Judge scorches mom, gives custody to dad
Published: September 23, 2011
Tags: Arlington County Circuit Court, Domestic Relations
An Arlington circuit judge has delivered a resounding repudiation of a mother’s efforts to keep custody of her daughter by making false accusations about the father.
In a scorching opinion, Judge Benjamin N.A. Kendrick not only concluded the mother carried on an active campaign to alienate the girl from the father, he even suggested the mother used military counter-intelligence tactics such as sleep deprivation and food rewards to manipulate the preschooler.
Kendrick’s opinion awarding the father full legal and primary physical custody of the girl, now 5, includes a litany of the mother’s hardball tactics designed to drive a barrier between father and daughter.
Kendrick found the mother used false allegations of sexual abuse by the father as an excuse to justify shutting the father out of the daughter’s life.
“Mother has isolated the child from anyone the mother does not approve of, and has established an unhealthy co-dependent relationship between herself and the child,” Kendrick wrote in Canedo v. Canedo.
The custody battle played out in a military family, and the mother’s international travels did not help her cause. Kendrick found the child enjoyed “very little stability” as the mother moved her from place to place every other year. During the last two years, the mother “traveled internationally for periods of up to 4 days,” leaving the child in the care of others in Italy, Kendrick wrote.
The father is a Marine major, but expects to remain in Virginia and retire in three years.
Kendrick found the mother used tactics learned at military counter-intelligence schools “for the purpose of gaining actionable intelligence from terrorists.”
“Mother used punishment and reward tactics through sleep deprivation and food” when she took her daughter to interviews with professionals, the judge said. “These methods are not to be used to manipulate defenseless children,” Kendrick wrote. The judge concluded the girl’s disclosures about sexual abuse by the father were “unreliable.”

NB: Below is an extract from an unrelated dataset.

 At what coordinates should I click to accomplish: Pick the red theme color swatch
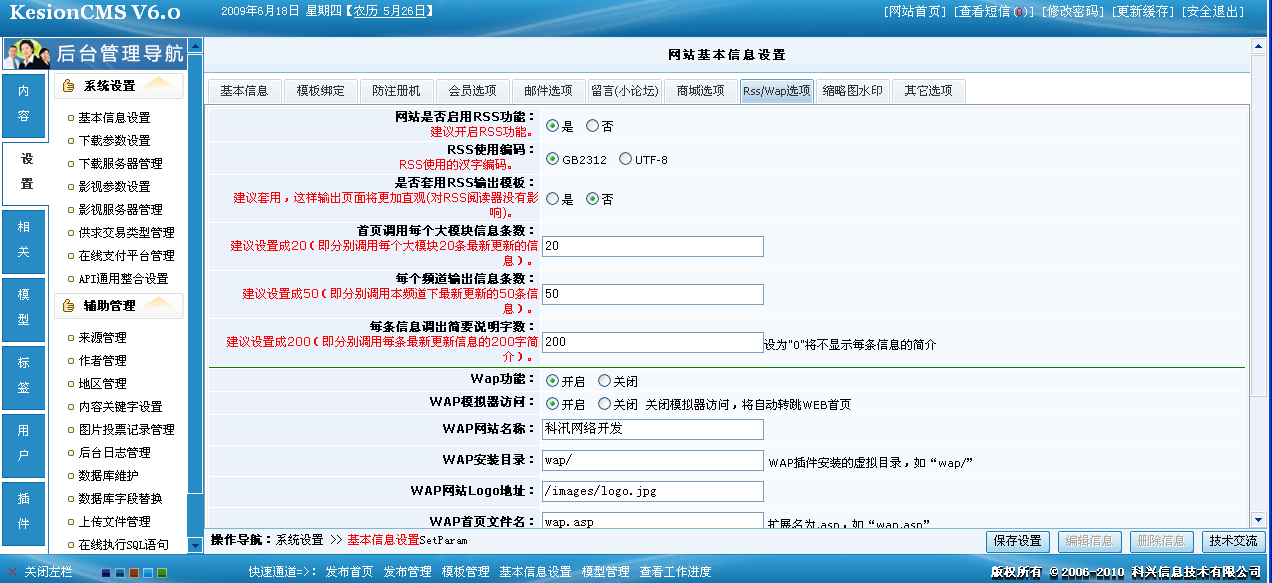(133, 573)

The mother’s case apparently was undone by her lack of credibility with the judge. “Mother has been dishonest with father, dishonest with [her daughter’s] regular caregivers, dishonest with professionals … and at length, dishonest with this Court,” Kendrick wrote.
The father’s attorney, Michael K. Murphy of Fairfax, praised Kendrick’s decisive language. It is gratifying, he said, that “some judges will take a cold, hard look at a case and will do more than deliver a shot across the bow.
“There’s no way the mother can sidestep those findings. There’s 13 pages of it,” Murphy said.
Kendrick’s conclusions are disputed by Alexandria lawyer Gwendolyn Jo M. Carlberg, who represented the mother. She said the mother had valid grounds to suspect the father of abuse. “There is no alienation,” Carlberg said. “At all times, my client acted upon the professional recommendations of the psychologist and therapist in the case.”
Carlberg agreed it’s rare for a judge to come down completely on one side of a family dispute. “It is not usually so one-sided in a domestic relations case,” she said.
“The decision basically yanks the child from the primary caregiver of the last two years,” Carlberg said. “In my opinion, the decision is plainly wrong and without evidence to support it,” she said, adding, “We intend to appeal the decision.”